▶ _ASSIGNED TASK 1_: List every author named in the abstract below.
▶ _ASSIGNED TASK 2_: Return the part of the abstract that starts at "75% of patients" and ends at "of anti-PLA2R antibodies.", copied word for word.

▶ _TEXT BLOCK_:
-- -- --

Kidney Week

Abstract: SA-PO339

Generating a Mouse Model of Membranous Nephropathy (MN)

Session Information

• Glomerular Diseases: Immunology and Inflammation - III
  October 27, 2018 | Location: Exhibit Hall, San Diego Convention Center
  Abstract Time: 10:00 AM - 12:00 PM

Category: Glomerular Diseases

• 1202 Glomerular Diseases: Immunology and Inflammation

Authors

• Rhoden, Samuel J., University of Manchester, Manchester, United Kingdom

Samuel J. Rhoden,

• Lausecker, Franziska, University of Manchester, Manchester, United Kingdom

Franziska Lausecker,

• Fresquet, Maryline, University of Manchester, Manchester, United Kingdom

Maryline Fresquet,

• Adamson, Antony, University of Manchester, Manchester, United Kingdom

Antony Adamson,

• Jowitt, Thomas A., University of Manchester, Manchester, United Kingdom

Thomas A. Jowitt,

• Brenchley, Paul E., Manchester Royal Infirmary, Manchester, United Kingdom

Paul E. Brenchley,

• Lennon, Rachel, University of Manchester, Manchester, United Kingdom

Rachel Lennon,

Background

75% of patients with MN develop autoantibodies against PLA2R, which is expressed on podocytes. Autoantibody binding causes immune complex deposition in the glomerular basement membrane (GBM), podocyte effacement and the clinical phenotypes of proteinuria and nephrotic syndrome. The lack of an in vivo model for MN, due to rodents expressing minimal PLA2R on podocytes, has impeded the investigation of disease mechanisms and novel therapeutics. The aims of this study were to 1) develop a podocyte-specific PLA2R knock-in mouse and 2) induce MN through passive transfer of anti-PLA2R antibodies.

-- -- --

▶ _INFORMATION_:
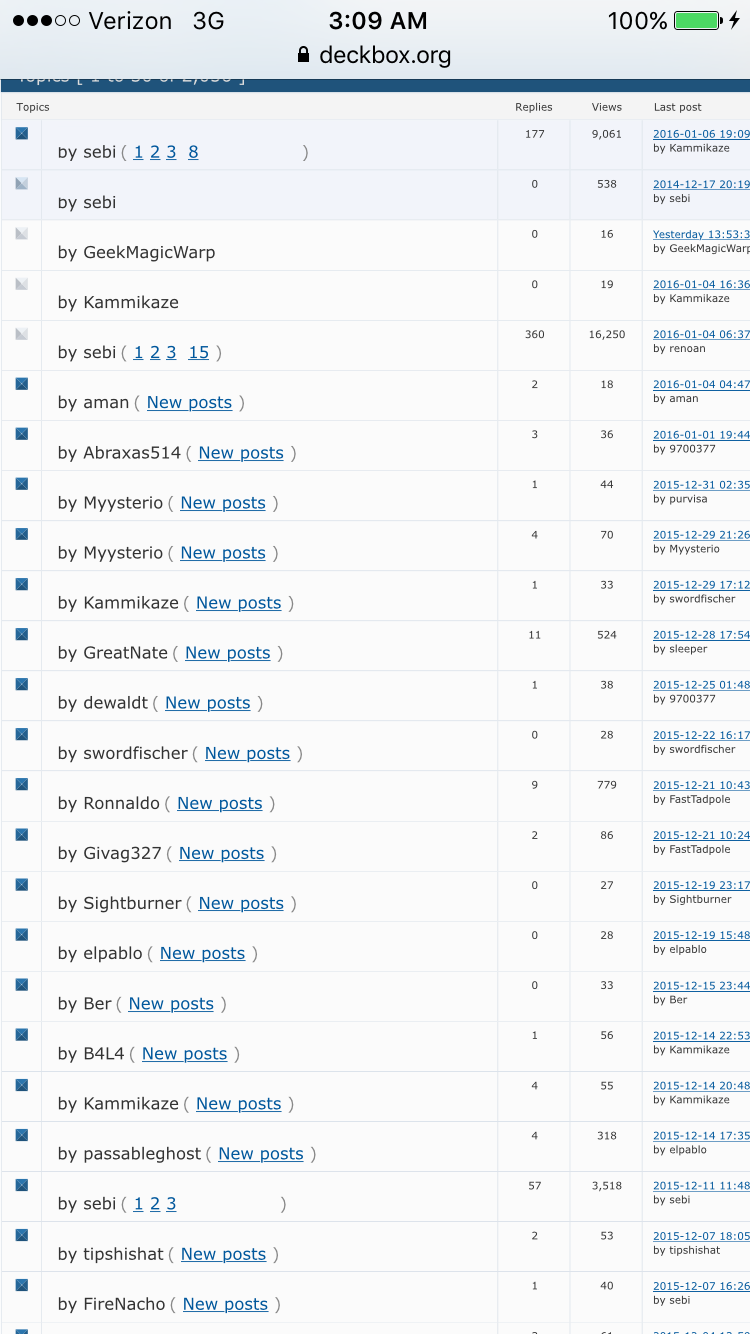Tap the padlock icon beside deckbox.org
This screenshot has height=1334, width=750.
[x=304, y=55]
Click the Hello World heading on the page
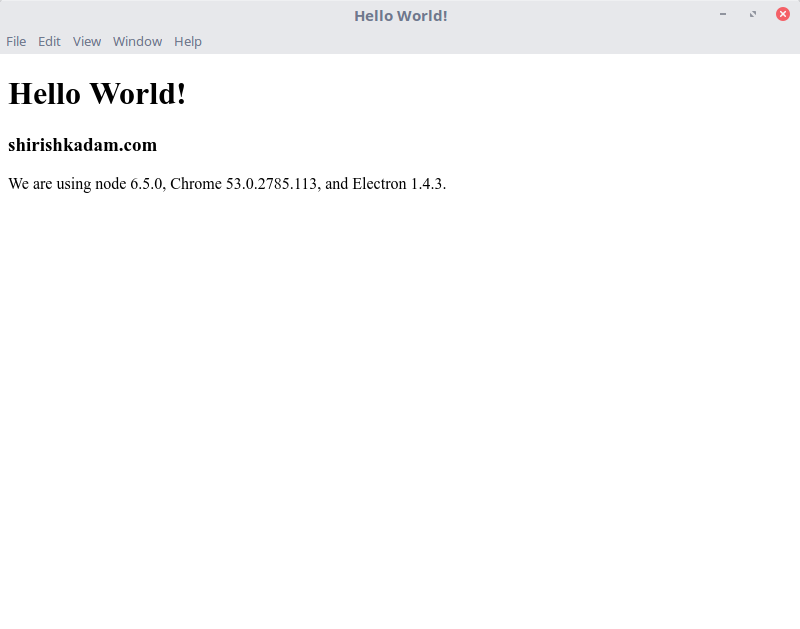The width and height of the screenshot is (800, 629). [96, 93]
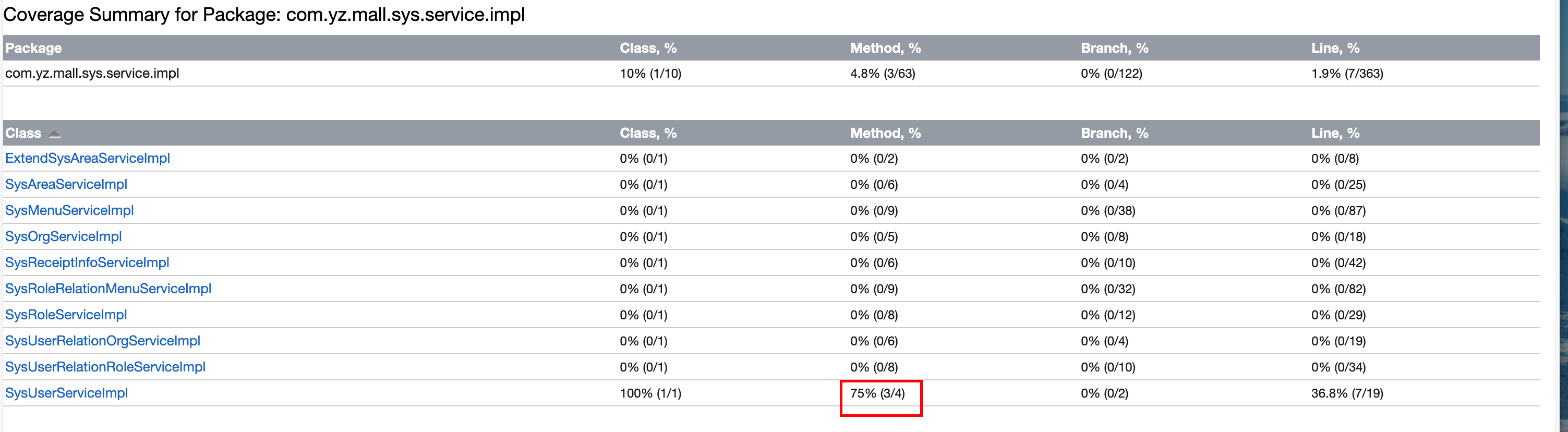Click the 36.8% (7/19) line coverage cell

tap(1346, 394)
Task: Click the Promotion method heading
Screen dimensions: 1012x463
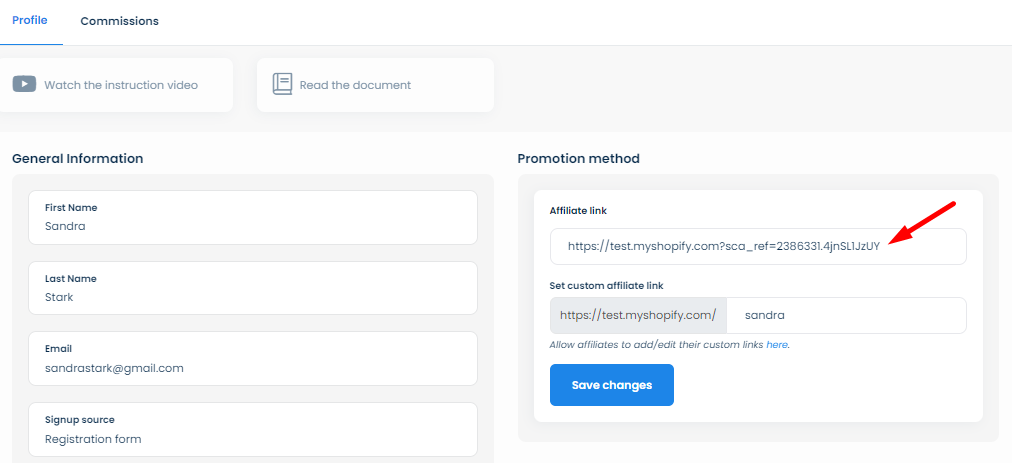Action: pos(578,158)
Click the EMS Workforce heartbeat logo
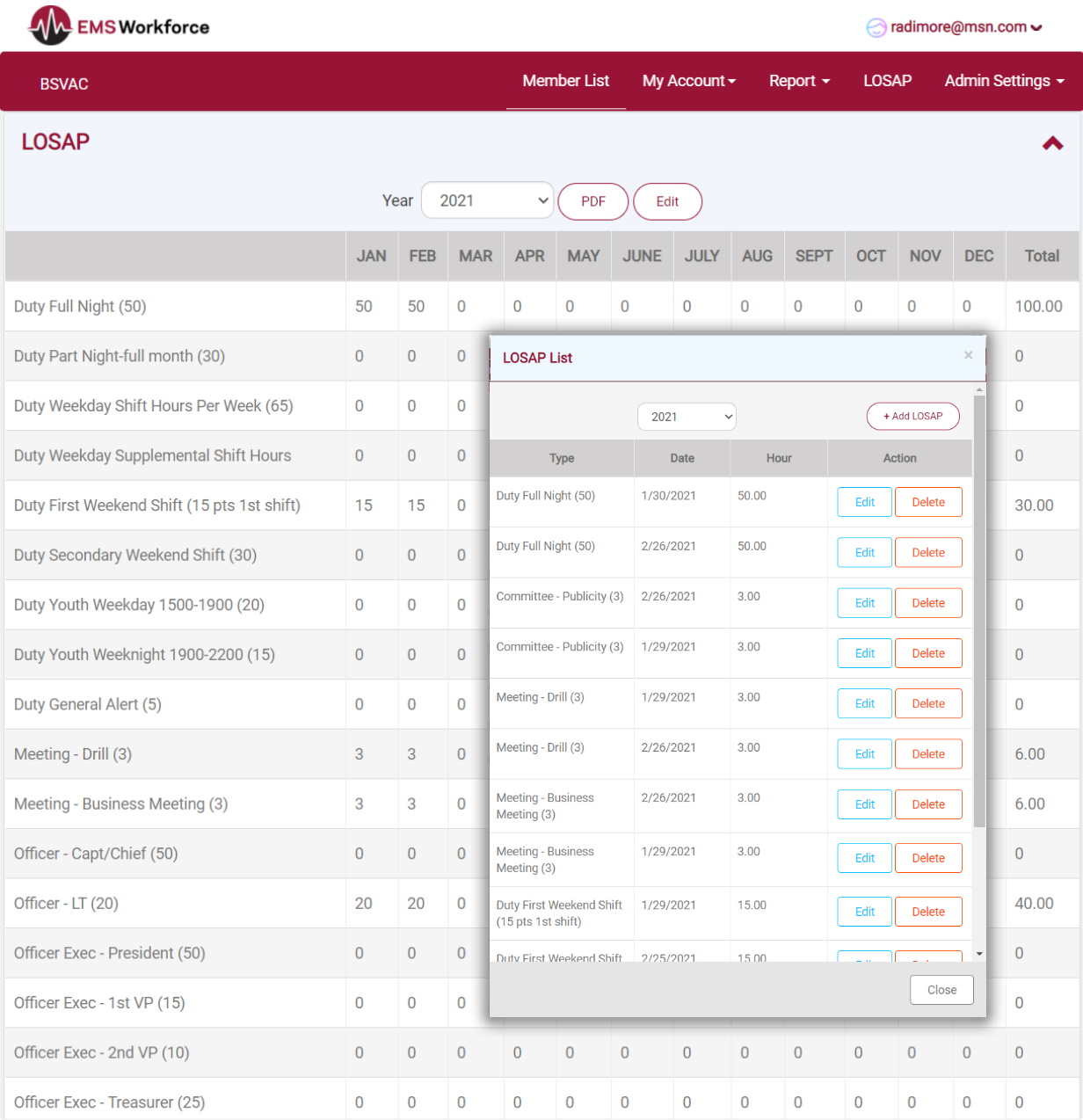 click(50, 26)
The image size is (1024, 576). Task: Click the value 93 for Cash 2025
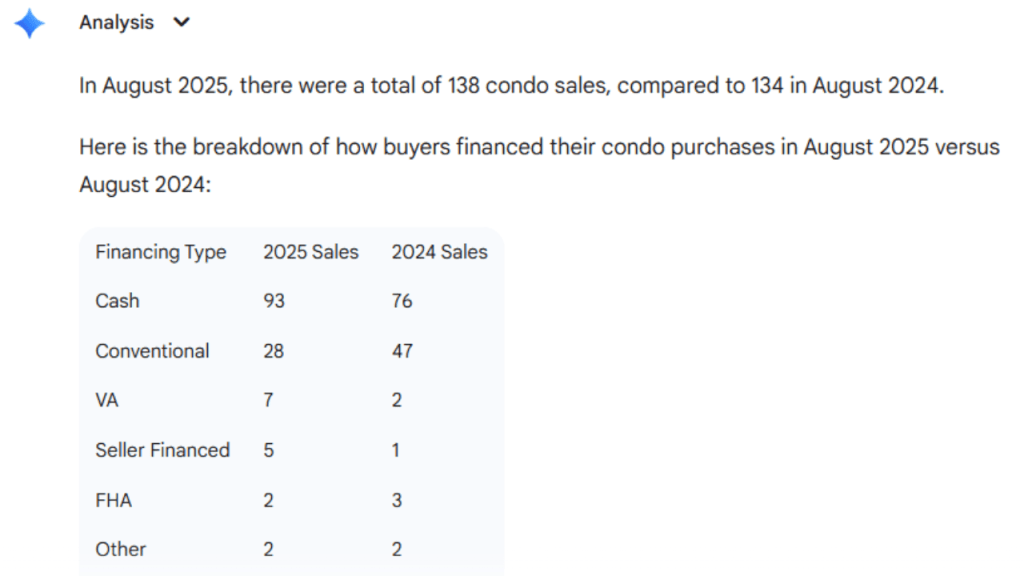click(x=273, y=301)
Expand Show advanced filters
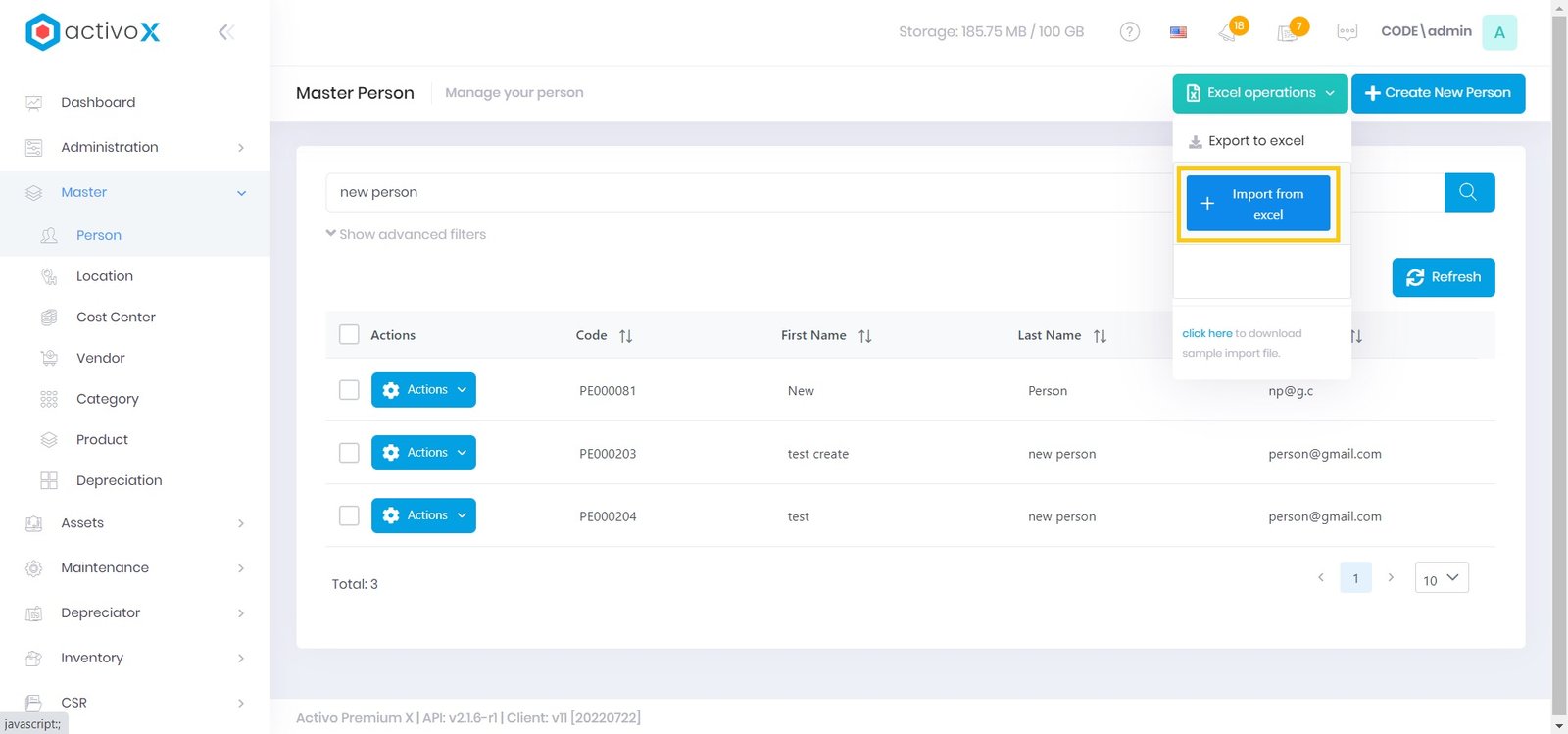The height and width of the screenshot is (734, 1568). click(x=406, y=234)
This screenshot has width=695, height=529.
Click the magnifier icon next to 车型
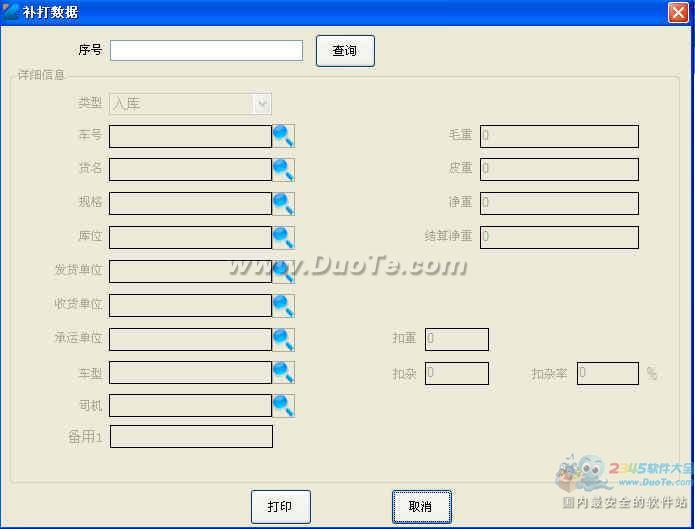pyautogui.click(x=283, y=373)
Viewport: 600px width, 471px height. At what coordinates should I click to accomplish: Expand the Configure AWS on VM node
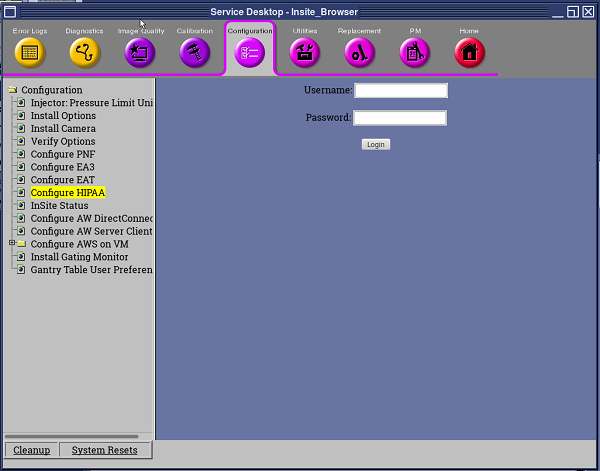(x=12, y=243)
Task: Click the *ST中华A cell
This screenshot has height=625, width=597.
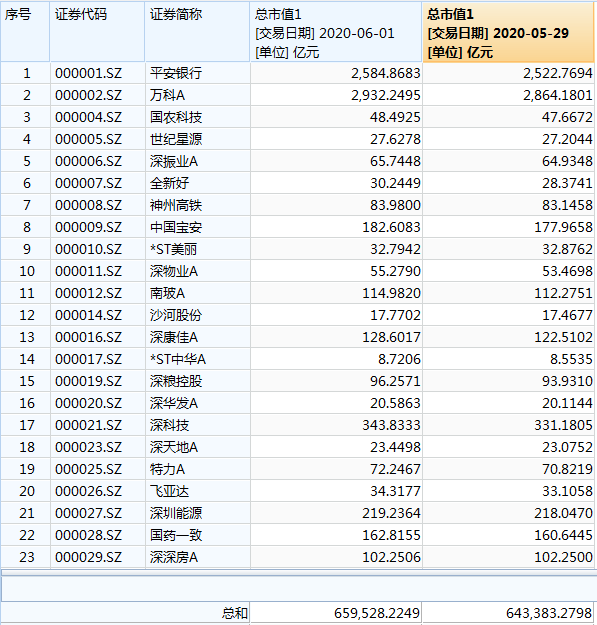Action: pyautogui.click(x=198, y=359)
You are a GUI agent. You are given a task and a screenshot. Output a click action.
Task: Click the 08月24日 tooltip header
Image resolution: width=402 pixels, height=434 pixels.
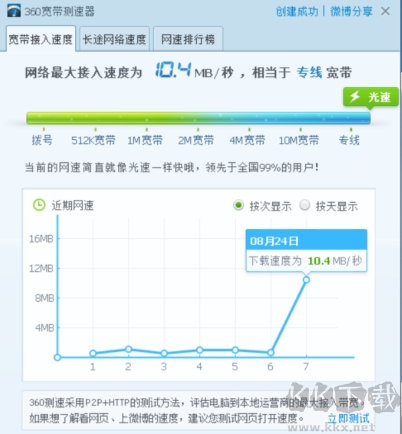coord(306,240)
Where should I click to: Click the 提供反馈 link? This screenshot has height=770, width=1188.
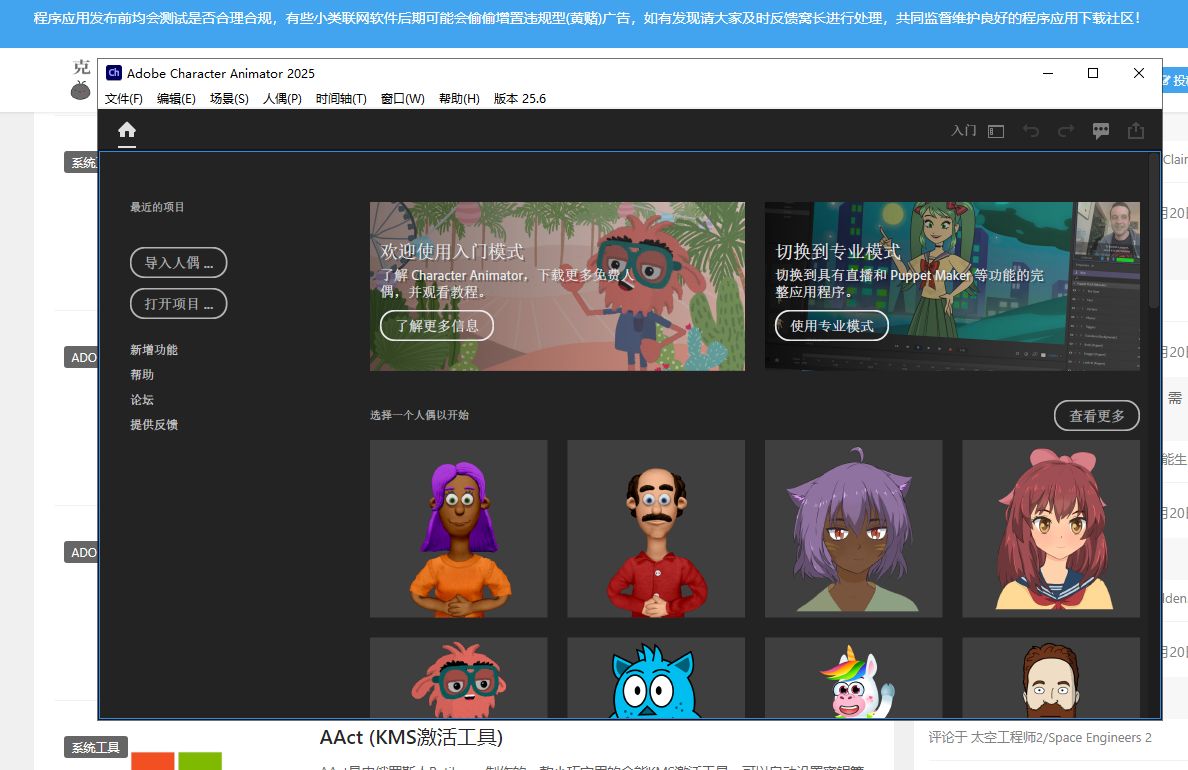154,424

-- -- --

▶ _ANSWER SPACE 1_:
Samuel J. Rhoden
Franziska Lausecker
Maryline Fresquet
Antony Adamson
Thomas A. Jowitt
Paul E. Brenchley
Rachel Lennon

▶ _ANSWER SPACE 2_:
75% of patients with MN develop autoantibodies against PLA2R, which is expressed on podocytes. Autoantibody binding causes immune complex deposition in the glomerular basement membrane (GBM), podocyte effacement and the clinical phenotypes of proteinuria and nephrotic syndrome. The lack of an in vivo model for MN, due to rodents expressing minimal PLA2R on podocytes, has impeded the investigation of disease mechanisms and novel therapeutics. The aims of this study were to 1) develop a podocyte-specific PLA2R knock-in mouse and 2) induce MN through passive transfer of anti-PLA2R antibodies.